### Seção de texto ###

Os olhares são
muitos, pode-se
dizer. Há o olhar
apaixonado que se
entrega e brilha; há
o olhar desesperado
que se perde de si
mesmo e o olhar
enlouquecido que já
não olha exatamente.
Há um olhar que
submete e outro que
liberta; há um olhar
profano que quer
saber e um olhar
sagrado que pensa
que sabe; há um
olhar que acolhe e
outro que amedronta;
um olhar que ama e
outro que afronta;
um olhar inocente e
um olhar culpado ;
um olhar sincero e
um olhar forçado. Há
um olhar que se
derrama e que fácil,
se descobre o nome e
outro, feito chama,
que nos invade e
consome.
Há um olhar que vem
e outro que se
esvade; um olhar
inteiro e outro pela
metade. Os olhares
são muitos, "pode-se
dizer".O olhar que a
Burca esconde é,
assim, um olhar
fragmentado,
dividido pelo que se
lhe oferece como
impossibilidade. Não
há encontro nesse
olhar, não há olhar
compartilhado.

### Registros do conjunto ###

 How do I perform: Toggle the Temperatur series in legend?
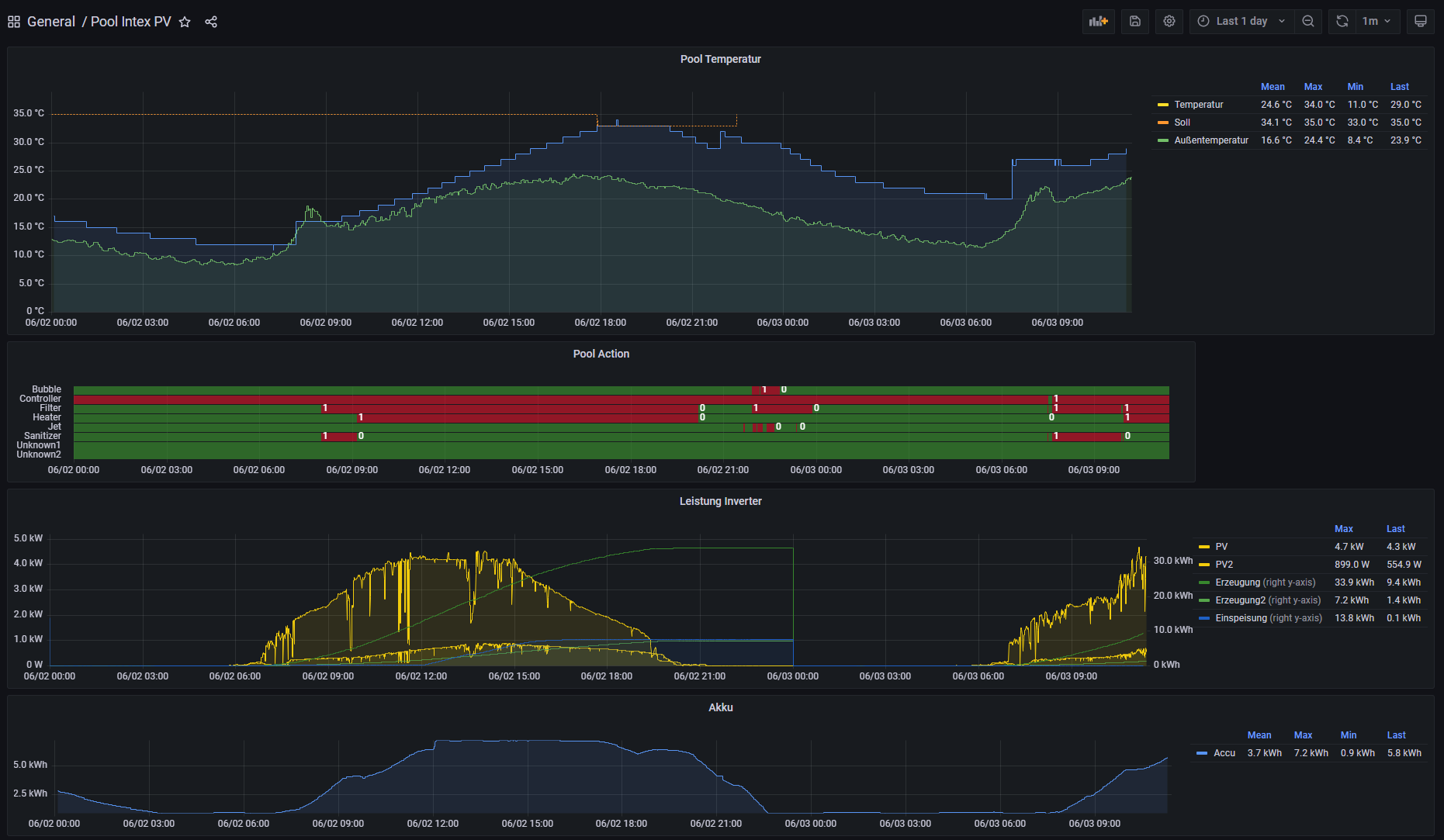[1198, 105]
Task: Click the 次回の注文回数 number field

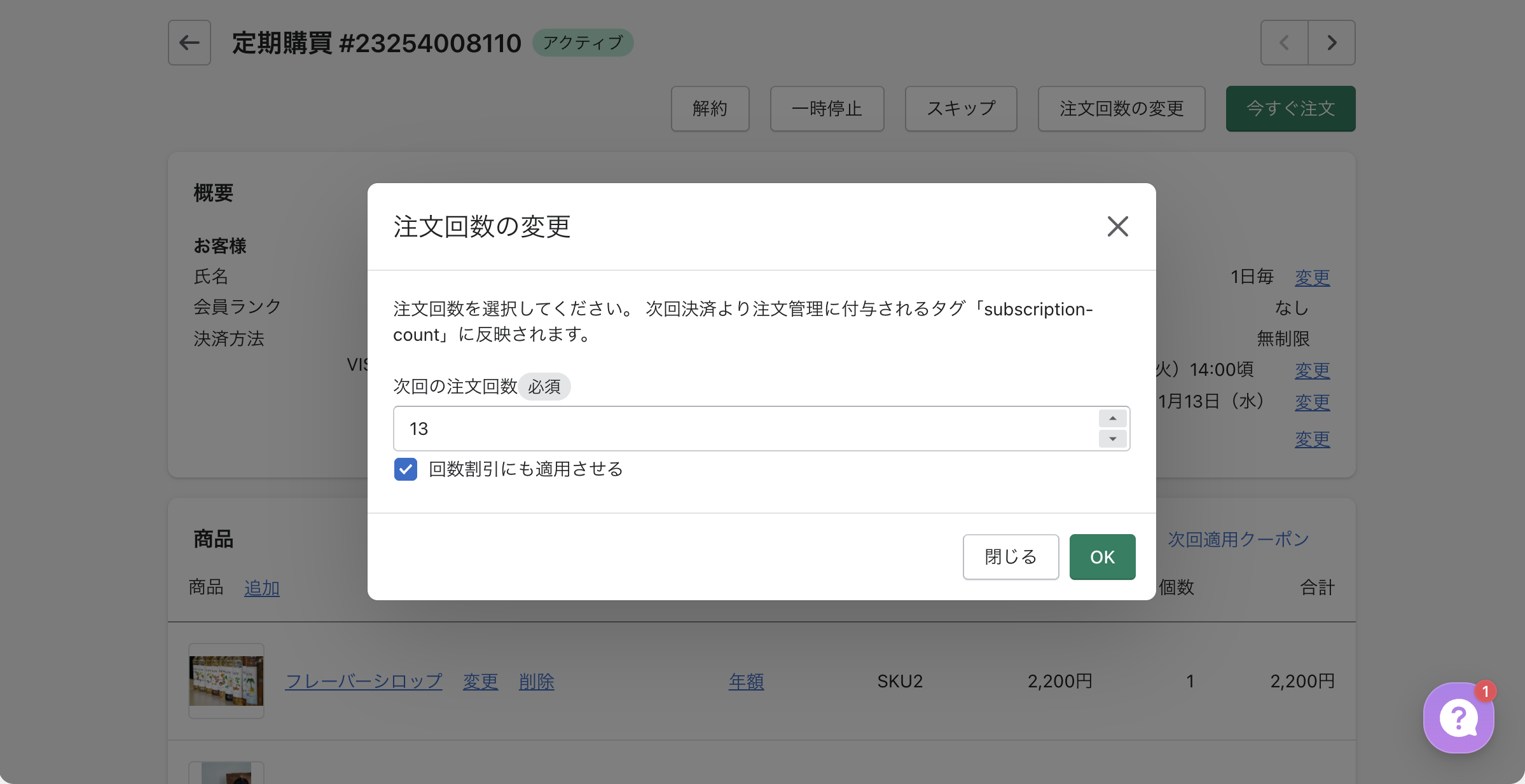Action: [744, 429]
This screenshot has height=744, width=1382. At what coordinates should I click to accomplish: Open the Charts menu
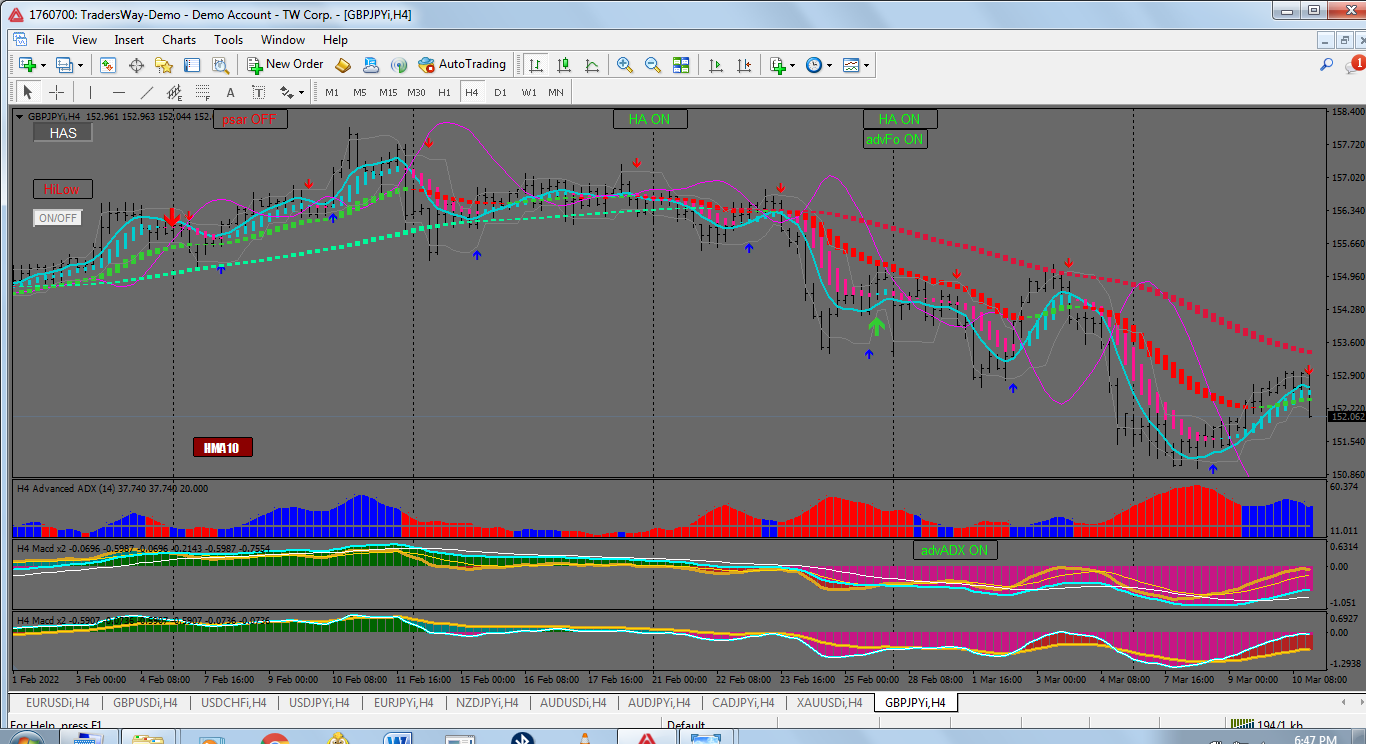point(179,40)
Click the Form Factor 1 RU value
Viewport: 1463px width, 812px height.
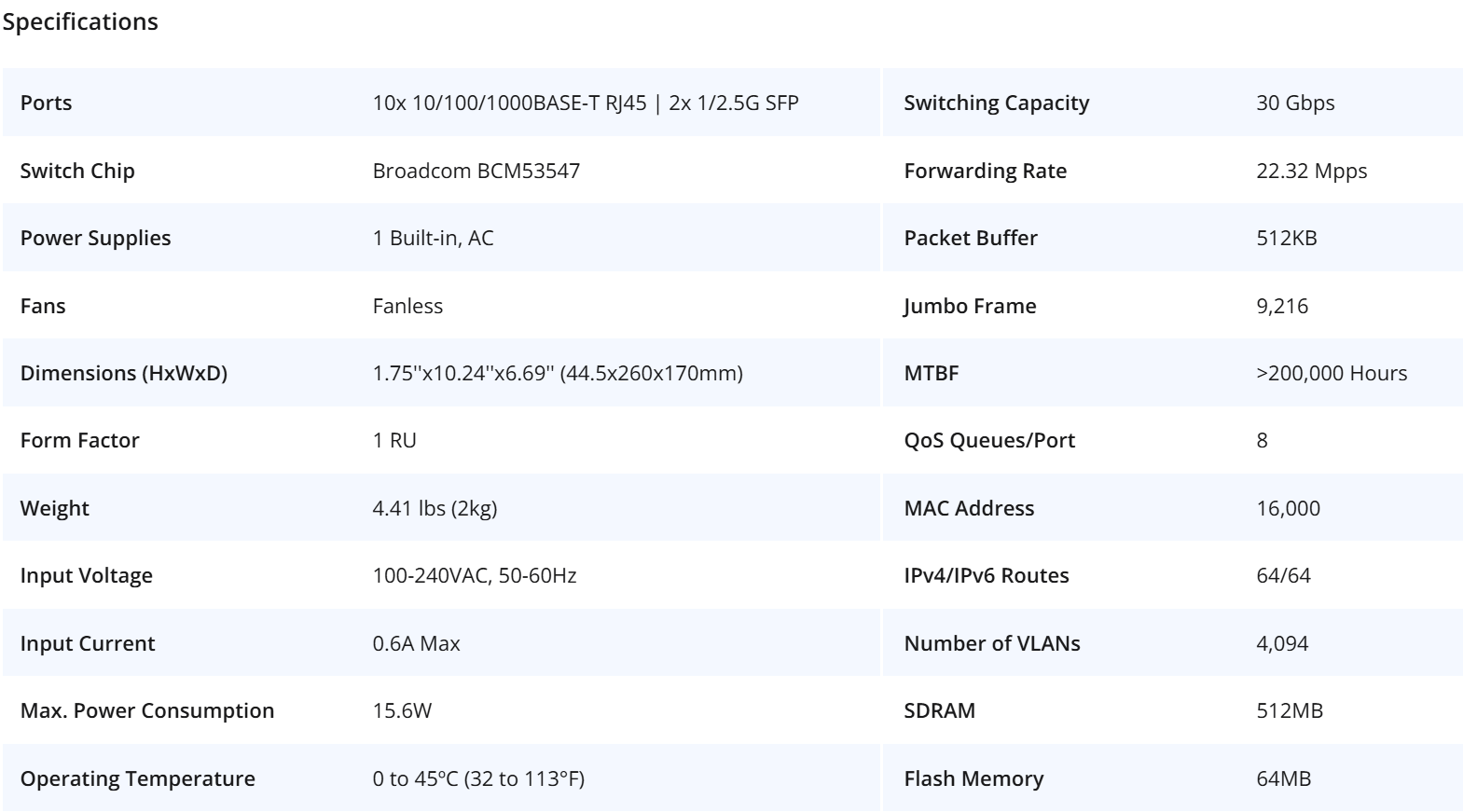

###

__Tarefa a cumprir__
Transcreva, do texto sobre os olhares, o trecho entre "Os olhares são" e "não olha exatamente.", inclusive.

__A resposta__
Os olhares são
muitos, pode-se
dizer. Há o olhar
apaixonado que se
entrega e brilha; há
o olhar desesperado
que se perde de si
mesmo e o olhar
enlouquecido que já
não olha exatamente.